2007-12-09 07:33:01 · 7 answers · asked by Anonymous in Arts & Humanities History

7 answers

Good question. My only response it was that many bolsheviks really hated the Russian royal family and were willing to take revenge on them. Don't mark me wrong because I think murdering them in cold blood was unnecessary even if we can see the tsar and his wife may have commited several crimes against the Russian people. For me the tsar and his wife should have been put on trial and be charged of any crimes they may have committed. And if found guilty, then give them the proper punishment. Murdering their daughters and their heir son is what I condemn.They didn't deserve to die because of their parents' mistakes, if any. And neither their servants. It is quite an irony that the the man who ordered the killing, under Lenin's approval, died some time later from the 1919 flu plague. I don't remember his name. And Lenin himself suffered two or three strokes, and died early in 1924, And the ones who did the killings were executed years later by Stalin himself. And one died during the Nazi invasion of 1941, probably hanged by the SS. Only another one survived and admitted some remorse during the Khrushev's era when dying. But remember, the Russian royal family were not the only ones murdered. Rosa Luxemberg was murdered by German military rightwing officers during the same time, plus her assistant Karl Liebneckt and others. It was a violent period in European history immediately after World War I. And it set the stage for the future Mussolini, Hitler and Stalin who will end up murdering millions more.

__WRITTEN TASKS__
1. Condense the paragraph of the passage on the Russian royal family that begins "Good question." into a short bulleted list that keeps its main facts.
2. Carry on the passage on the Russian royal family, starting after its final sentence.

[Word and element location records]
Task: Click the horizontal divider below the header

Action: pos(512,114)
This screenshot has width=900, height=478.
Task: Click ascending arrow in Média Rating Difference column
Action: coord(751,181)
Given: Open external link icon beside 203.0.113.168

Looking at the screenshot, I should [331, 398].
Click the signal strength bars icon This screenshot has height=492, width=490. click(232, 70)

__SOLVED PROBLEMS__
1.
- Many Bolsheviks hated the Russian royal family and wanted revenge on them.
- The writer calls the killings unnecessary, even if the tsar and his wife may have committed crimes against the Russian people. The writer says the couple should have been tried and, if found guilty, properly punished.
- The writer condemns the killing of the daughters, the heir son and the servants, who did not deserve to die for the parents' mistakes.
- The man who ordered the killing, with Lenin's approval, died later in the 1919 flu plague. The writer does not remember his name.
- Lenin suffered two or three strokes and died early in 1924.
- Stalin had the killers executed years later. One died during the 1941 Nazi invasion, probably hanged by the SS. The one survivor admitted some remorse when dying during Khrushev's era.
- Others were murdered in the same period, such as Rosa Luxemberg, her assistant Karl Liebneckt and others, killed by German right-wing military officers.
- This violent period right after World War I set the stage for Mussolini, Hitler and Stalin, who would murder millions more.

2.
2007-12-09 07:56:14 · answer #1 · answered by Anonymous · 1 0

The Romanov royal family may have abdicated (indeed the tsar himself was never very power hungry or a ruler interested in state affairs, he preferred taking family photographs and was obsessed with his hobby), but they remained a threat to the Bolshevik revolution in the ensuing civil war that followed. Not only were the Whites (the several mostly uncooperating forces fighting the Bolshevik "Reds") in control of vast expanses of the country, but their forces and a foreign legion of Czechs (sent to Russia during the Great War by the Austro-Hungarian Empire and stranded in Russia but tasked to fight against the Reds after its collapse as civil war erupted) were making headway in the Ural Region (still some distance from Yekaterinaburg, where the imperial family was held) and along the trans-Siberian Railroad line, the vital link between the Far East and Russian West. The Bolshevik forces feared that should the royal family come under White Forces hands, they would be a unifying factor in uniting several of the seperate fighting forces under a cause - rallying behind the tsar.

Tsar Nicholas II abdicated to his brother Michael, who himself abdicated immediately, not wanting the troubled title. Michael swore off the any hope of future crowning and ruled out any possibility of crowning his or his brother's ill-fated children. At the time the order was given to execute the tsar, tsarina and their children, White Forces were still some 200 miles from Yekaterinaburg and advancing very slowly. The Bolsheviks faced more serious strikes and revolts in Western cities and most likely feared being themselves overthrown. Murdering the imperial family not only gave them insurance that if they failed, at least their would not be a conversion to Romanov rule, it also was probably a propoganda tactic meant to crush the will of the White Forces, notice how quickly Russians in exile abroad and even within the new Soviet Union held out hope that little Anastasia and Nicholas III had survived the brutal execution.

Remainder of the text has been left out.